Vos tâches ▸
[A] D'après la critique d'Une Vérité qui Dérange, depuis combien de temps Al Gore parcourt-il les États-Unis et les grandes villes de la planète ?
[B] Poursuivez la critique d'Une Vérité qui Dérange à partir de sa dernière phrase.

Extrait source ▸
• • • • • • •

17/10/2006
Une Vérité qui Dérange (An Unconvenient Truth)
Chronique d’un Désastre Annoncé.
Al Gore est l’ex-futur président des USA, comme il plait à se présenter de façon ironique, son destin politique ayant été contrarié par les mœurs électorales bizarres des machines à voter de Floride (dont le gouverneur est Jeb Bush), et le penchant droitier des juges de la Court Suprême (dont beaucoup nommés par les Bush). Du coup, ça lui a donné beaucoup de temps libre pour s’intéresser à un sujet qui lui tient particulièrement à cœur, le réchauffement de la Terre.
Depuis 5 ans, il parcourt donc les États-Unis et les grandes villes de la planète, pour un cycle de conférences extrêmement bien fait, très pédagogique, bien documenté et à la portée de tous. Ce sont ces conférences qui forment l’ossature de ce documentaire, entrecoupées de réflexion sur sa vie et son engagement politique.

• • • • • • •

Entrées fournies ▸
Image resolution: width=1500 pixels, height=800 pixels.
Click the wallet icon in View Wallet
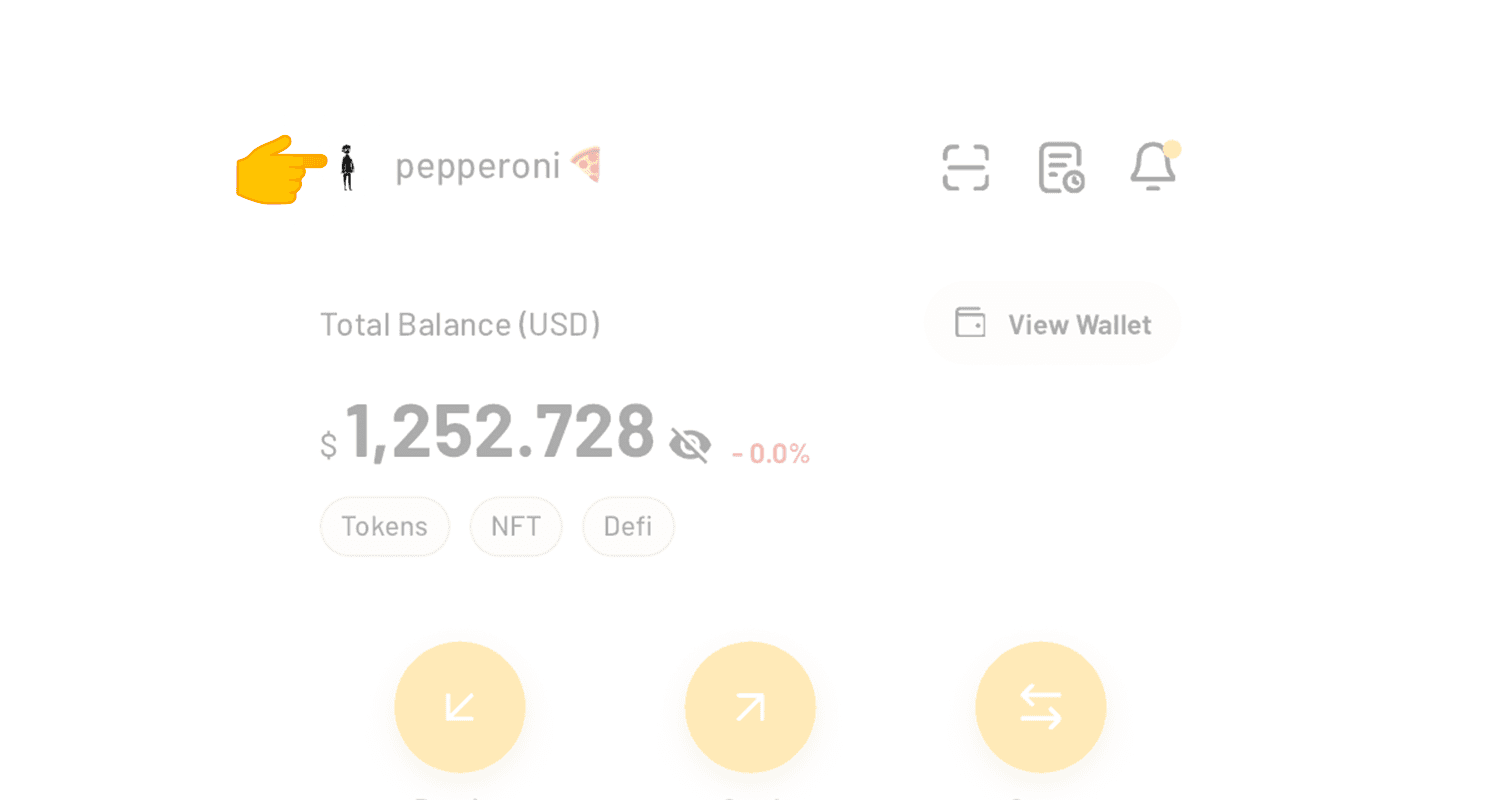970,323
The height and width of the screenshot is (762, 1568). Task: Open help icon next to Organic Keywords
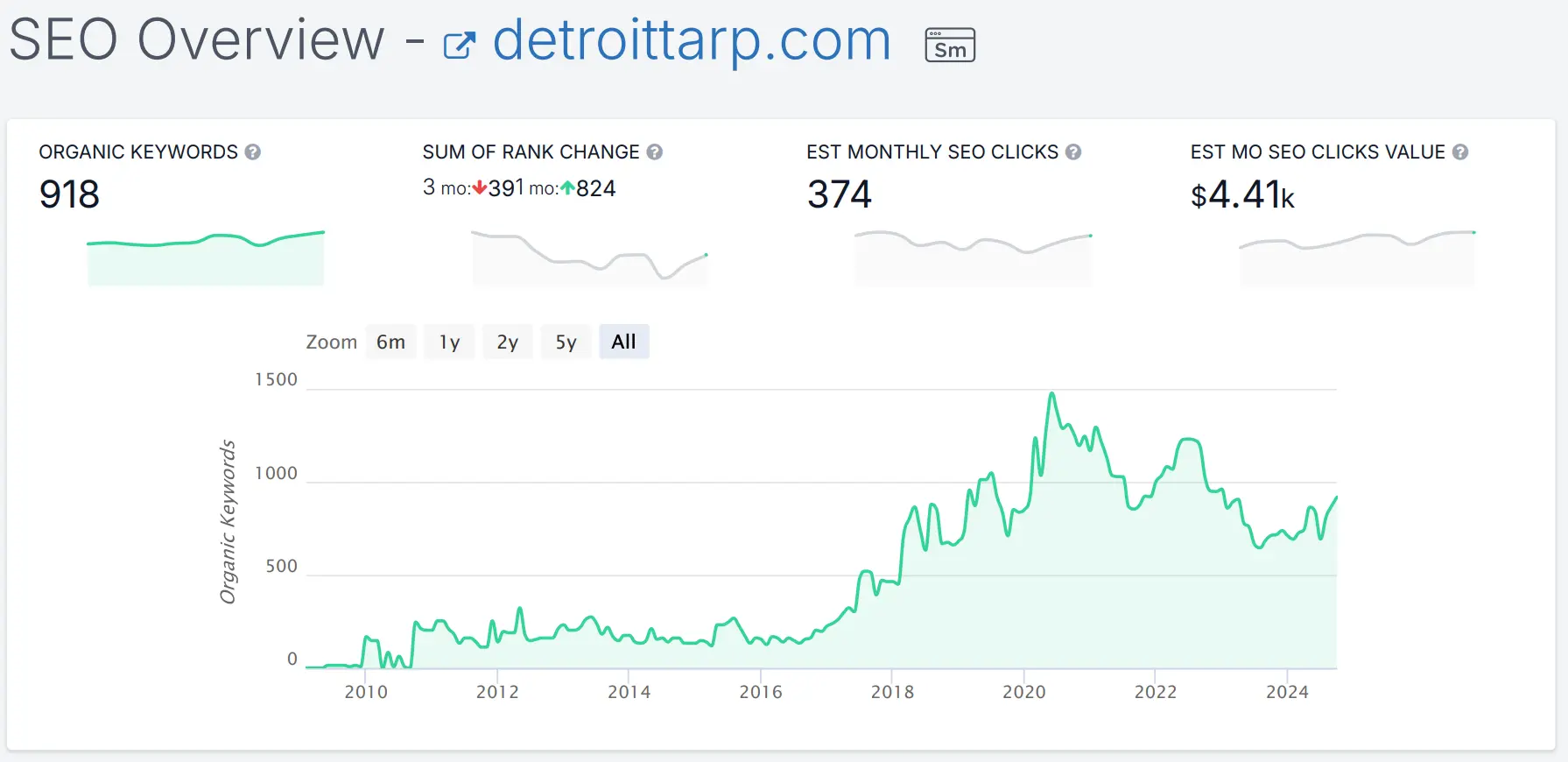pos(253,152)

• • • • • • •

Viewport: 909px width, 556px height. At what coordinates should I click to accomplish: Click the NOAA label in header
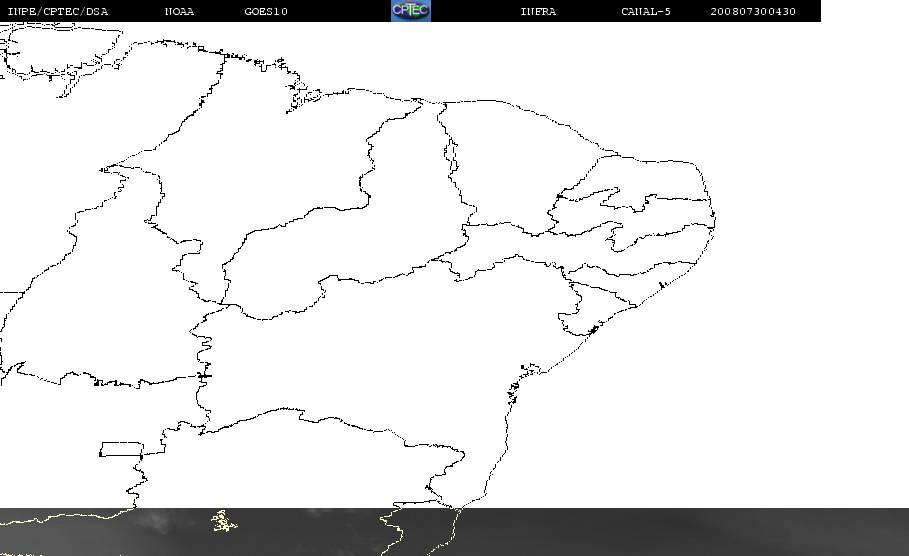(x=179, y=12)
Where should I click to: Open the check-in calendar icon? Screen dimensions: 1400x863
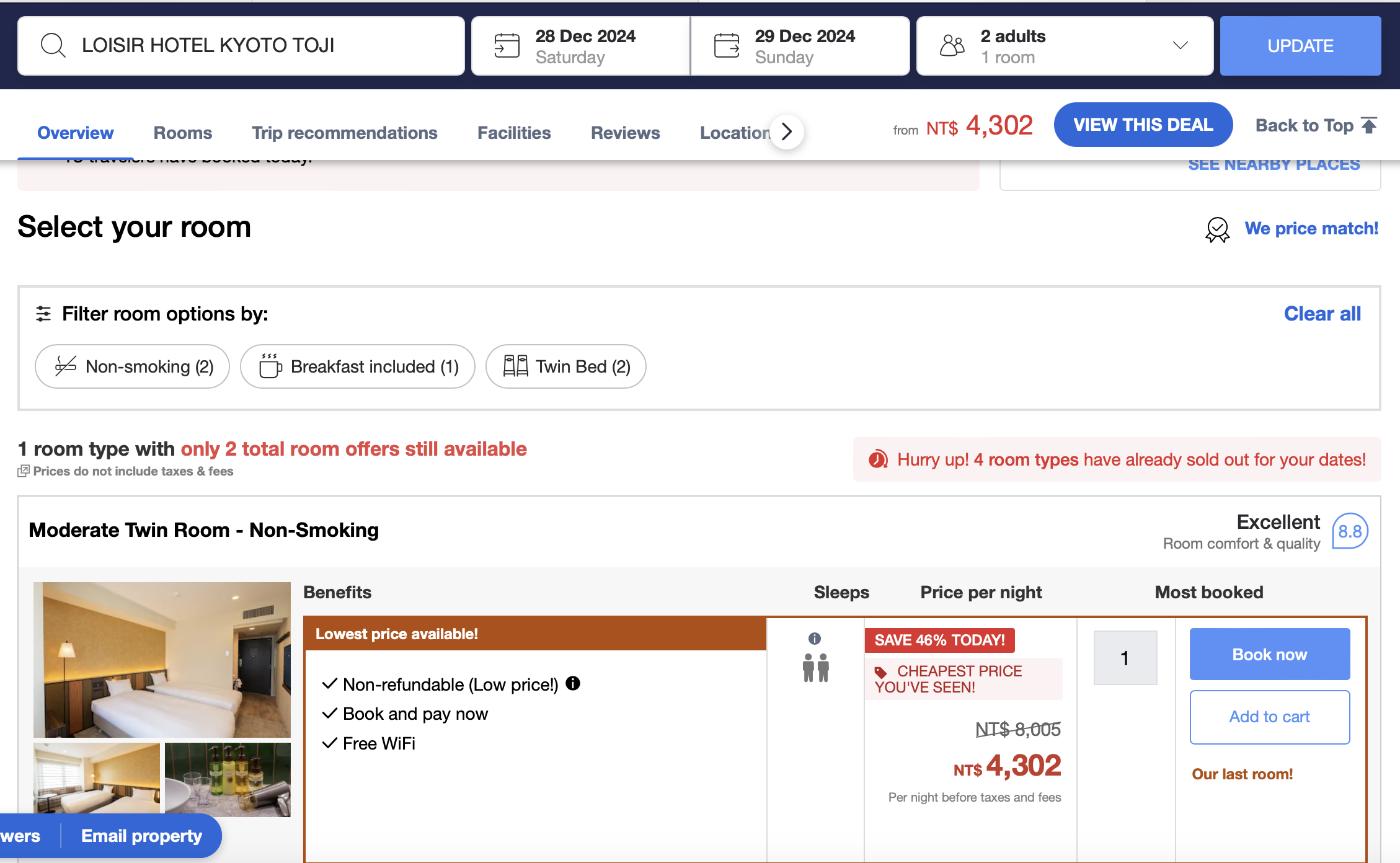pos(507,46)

• • • • • • •

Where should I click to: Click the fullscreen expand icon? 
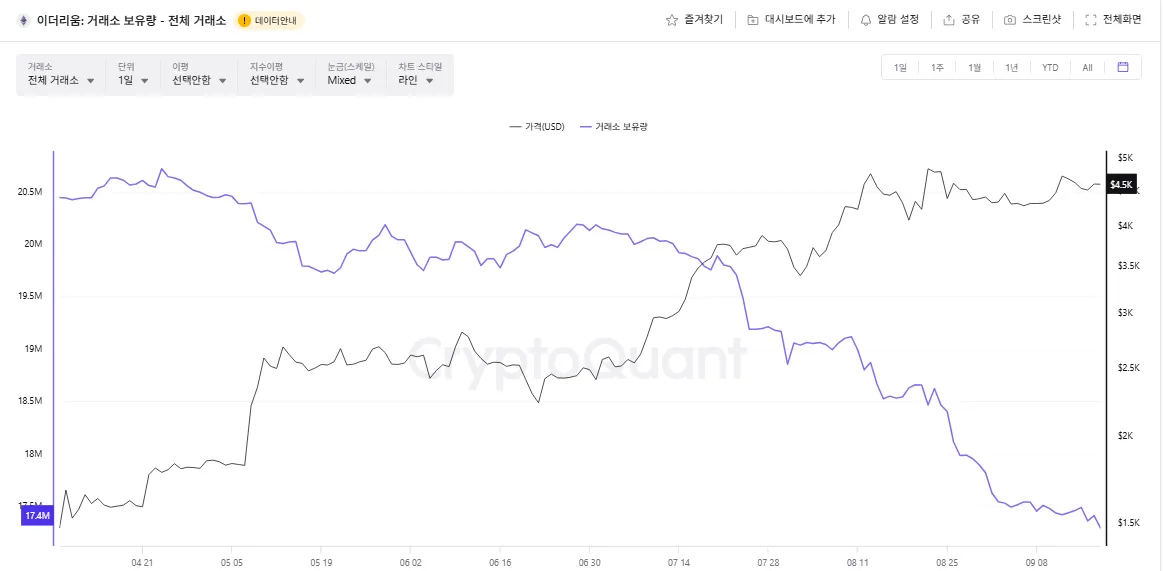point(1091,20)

• • • • • • •

Réponses aux tâches ▸
[A] Depuis 5 ans.

[B]
Il présente l’ensemble des faits disponibles, illustrés et commentés de façon claire (schémas, photos, vidéos), avec un humour qu’on ne lui connaissait pas. Il réfute les arguments bidons invoqués par les lobbys pétroliers via des campagnes de désinformation dans les médias grand public. Il explique les mécanismes en jeu, les preuves incontestables accumulées depuis des années (fontes des glaciers et des banquises, augmentation des températures, des ouragans et cyclones, …). Il souligne les conséquences prévisibles si rien n’est fait pour renverser la tendance (montée des eaux, dérèglements climatiques et écologiques, ressources en eaux et en terres agricoles). Il rappelle les succès passés dans le domaine du trou de la couche d’ozone, maintenant de l’histoire ancienne grâce à l’interdiction des CFC. En s’obstinant à ne pas s’aligner sur les critères de Kyoto, les USA sont même en train de creuser la tombe de toute leur industrie automobile, moins efficace en terme de performance et de propreté écologique que tous les pays émergents, Chine comprise.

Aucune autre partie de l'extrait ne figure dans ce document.